╭─ MATERIAL FOR THIS EXERCISE

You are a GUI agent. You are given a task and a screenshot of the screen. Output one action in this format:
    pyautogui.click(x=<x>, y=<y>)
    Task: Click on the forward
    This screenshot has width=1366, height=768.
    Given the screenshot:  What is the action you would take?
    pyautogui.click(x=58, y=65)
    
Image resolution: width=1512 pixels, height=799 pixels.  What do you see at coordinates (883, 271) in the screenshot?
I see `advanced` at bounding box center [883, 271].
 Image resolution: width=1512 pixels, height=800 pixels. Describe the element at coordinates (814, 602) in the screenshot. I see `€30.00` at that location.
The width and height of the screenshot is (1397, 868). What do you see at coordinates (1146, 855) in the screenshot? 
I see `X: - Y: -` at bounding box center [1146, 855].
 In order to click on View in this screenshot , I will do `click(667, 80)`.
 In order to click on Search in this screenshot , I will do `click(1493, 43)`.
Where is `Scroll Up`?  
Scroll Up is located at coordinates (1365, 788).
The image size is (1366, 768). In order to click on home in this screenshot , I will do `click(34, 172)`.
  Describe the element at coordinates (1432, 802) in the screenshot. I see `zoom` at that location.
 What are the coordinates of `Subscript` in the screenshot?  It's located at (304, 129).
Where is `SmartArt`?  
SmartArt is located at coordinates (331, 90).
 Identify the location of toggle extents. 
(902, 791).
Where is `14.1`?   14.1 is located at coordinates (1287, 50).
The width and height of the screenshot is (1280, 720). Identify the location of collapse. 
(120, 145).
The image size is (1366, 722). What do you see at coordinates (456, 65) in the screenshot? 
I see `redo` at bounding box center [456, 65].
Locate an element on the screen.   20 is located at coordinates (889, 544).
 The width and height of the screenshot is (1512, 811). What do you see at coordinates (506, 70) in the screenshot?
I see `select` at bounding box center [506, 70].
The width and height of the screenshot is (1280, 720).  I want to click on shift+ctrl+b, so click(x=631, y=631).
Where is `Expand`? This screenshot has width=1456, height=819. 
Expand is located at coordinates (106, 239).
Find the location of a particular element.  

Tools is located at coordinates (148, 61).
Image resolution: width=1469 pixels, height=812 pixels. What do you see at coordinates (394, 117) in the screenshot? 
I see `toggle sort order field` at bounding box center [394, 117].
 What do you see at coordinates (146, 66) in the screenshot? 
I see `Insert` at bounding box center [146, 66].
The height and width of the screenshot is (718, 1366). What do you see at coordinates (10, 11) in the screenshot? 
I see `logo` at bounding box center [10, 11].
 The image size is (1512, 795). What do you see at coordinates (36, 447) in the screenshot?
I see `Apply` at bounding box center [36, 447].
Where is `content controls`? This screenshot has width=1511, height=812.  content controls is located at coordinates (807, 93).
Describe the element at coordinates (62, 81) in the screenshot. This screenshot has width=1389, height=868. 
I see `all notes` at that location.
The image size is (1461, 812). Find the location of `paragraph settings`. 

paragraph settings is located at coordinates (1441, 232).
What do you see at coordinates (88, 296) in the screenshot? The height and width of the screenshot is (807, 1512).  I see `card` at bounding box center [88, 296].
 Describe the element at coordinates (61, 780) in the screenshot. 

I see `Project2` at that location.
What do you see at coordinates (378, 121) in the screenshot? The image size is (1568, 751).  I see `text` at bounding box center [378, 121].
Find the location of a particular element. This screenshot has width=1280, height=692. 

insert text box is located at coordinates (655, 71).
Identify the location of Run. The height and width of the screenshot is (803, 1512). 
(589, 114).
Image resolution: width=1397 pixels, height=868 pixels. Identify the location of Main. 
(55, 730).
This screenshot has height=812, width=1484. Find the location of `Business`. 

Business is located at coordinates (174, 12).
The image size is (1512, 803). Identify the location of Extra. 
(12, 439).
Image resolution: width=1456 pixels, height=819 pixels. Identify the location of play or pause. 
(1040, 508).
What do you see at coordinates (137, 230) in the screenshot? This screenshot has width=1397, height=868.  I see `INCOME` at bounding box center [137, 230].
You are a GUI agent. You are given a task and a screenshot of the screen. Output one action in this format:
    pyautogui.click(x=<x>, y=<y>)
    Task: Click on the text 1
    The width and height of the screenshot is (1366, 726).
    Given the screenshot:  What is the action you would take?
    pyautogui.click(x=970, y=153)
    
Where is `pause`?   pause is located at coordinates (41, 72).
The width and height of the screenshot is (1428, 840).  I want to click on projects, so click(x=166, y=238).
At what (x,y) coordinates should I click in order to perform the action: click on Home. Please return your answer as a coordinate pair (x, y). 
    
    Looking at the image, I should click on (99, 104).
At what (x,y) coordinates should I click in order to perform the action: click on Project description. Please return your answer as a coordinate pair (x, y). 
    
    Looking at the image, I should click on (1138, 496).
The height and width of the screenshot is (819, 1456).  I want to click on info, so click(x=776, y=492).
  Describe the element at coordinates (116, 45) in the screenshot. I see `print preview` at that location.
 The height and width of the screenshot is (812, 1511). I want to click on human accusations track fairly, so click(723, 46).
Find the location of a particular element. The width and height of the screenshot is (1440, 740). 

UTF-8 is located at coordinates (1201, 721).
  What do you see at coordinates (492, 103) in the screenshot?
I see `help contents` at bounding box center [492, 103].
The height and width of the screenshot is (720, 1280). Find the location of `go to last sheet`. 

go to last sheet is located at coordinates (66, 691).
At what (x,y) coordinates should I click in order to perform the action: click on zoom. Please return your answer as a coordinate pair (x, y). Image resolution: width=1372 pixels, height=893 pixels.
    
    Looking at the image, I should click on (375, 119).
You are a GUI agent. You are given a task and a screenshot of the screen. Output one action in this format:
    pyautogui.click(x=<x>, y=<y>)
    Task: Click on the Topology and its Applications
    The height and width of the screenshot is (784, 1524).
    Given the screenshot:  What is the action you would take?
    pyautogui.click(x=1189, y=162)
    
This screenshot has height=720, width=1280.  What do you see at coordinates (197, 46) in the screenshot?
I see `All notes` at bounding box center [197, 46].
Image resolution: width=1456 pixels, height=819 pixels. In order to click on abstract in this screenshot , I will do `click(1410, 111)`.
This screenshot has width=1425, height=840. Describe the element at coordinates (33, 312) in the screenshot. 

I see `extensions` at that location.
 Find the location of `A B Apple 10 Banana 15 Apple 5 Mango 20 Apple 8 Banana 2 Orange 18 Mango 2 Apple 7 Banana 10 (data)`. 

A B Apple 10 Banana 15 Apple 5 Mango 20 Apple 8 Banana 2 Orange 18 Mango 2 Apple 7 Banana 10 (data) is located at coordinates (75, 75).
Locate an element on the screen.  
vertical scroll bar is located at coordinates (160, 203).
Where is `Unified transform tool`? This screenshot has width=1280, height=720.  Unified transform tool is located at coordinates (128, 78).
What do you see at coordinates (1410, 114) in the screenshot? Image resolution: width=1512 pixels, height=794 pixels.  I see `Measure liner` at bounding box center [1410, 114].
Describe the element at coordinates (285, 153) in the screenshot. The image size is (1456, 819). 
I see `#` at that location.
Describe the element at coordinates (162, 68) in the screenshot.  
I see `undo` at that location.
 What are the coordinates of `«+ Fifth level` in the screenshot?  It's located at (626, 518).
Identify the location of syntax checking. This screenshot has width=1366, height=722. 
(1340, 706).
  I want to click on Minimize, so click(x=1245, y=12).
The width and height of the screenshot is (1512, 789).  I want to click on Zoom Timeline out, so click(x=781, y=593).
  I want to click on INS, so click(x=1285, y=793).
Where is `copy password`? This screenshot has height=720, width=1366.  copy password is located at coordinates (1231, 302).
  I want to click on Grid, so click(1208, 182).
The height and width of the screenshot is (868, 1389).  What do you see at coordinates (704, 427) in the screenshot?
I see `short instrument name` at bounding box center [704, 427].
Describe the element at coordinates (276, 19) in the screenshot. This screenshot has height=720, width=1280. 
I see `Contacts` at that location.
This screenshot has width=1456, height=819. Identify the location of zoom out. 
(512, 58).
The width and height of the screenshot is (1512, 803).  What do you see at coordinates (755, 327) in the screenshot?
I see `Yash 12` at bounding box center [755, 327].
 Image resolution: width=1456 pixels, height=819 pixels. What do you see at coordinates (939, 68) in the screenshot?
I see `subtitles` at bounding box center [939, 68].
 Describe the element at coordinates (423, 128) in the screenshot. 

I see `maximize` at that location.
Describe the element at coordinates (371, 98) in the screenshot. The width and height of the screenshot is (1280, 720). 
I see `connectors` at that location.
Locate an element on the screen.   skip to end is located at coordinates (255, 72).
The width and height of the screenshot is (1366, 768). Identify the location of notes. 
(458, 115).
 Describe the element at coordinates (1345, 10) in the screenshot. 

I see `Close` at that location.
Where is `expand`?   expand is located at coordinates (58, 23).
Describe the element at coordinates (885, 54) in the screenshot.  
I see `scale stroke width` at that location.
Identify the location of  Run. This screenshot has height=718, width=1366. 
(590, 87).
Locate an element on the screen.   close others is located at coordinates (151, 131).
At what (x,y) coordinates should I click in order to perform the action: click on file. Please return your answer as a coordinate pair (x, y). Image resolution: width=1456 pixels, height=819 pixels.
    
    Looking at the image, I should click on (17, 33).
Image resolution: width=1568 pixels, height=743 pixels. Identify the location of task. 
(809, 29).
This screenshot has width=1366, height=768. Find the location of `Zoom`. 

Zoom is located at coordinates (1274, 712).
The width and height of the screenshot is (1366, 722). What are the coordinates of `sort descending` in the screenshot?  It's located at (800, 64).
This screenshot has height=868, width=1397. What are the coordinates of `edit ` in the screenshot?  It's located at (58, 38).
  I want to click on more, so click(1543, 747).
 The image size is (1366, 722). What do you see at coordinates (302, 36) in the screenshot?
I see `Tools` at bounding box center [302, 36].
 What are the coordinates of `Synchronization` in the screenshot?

╰─

*WORK REQUIRED:* Please render the lines of the items above as a Markdown table with columns "No." and "Line", omitting blank lines. Start at the line containing "65) in the screenshot?" and end after the line containing "center [456, 65].".

*EXERCISE ANSWER:*
| No. | Line |
|---|---|
| 1 | The image size is (1366, 722). What do you see at coordinates (456, 65) in the screenshot?  |
| 2 | I see `redo` at bounding box center [456, 65]. |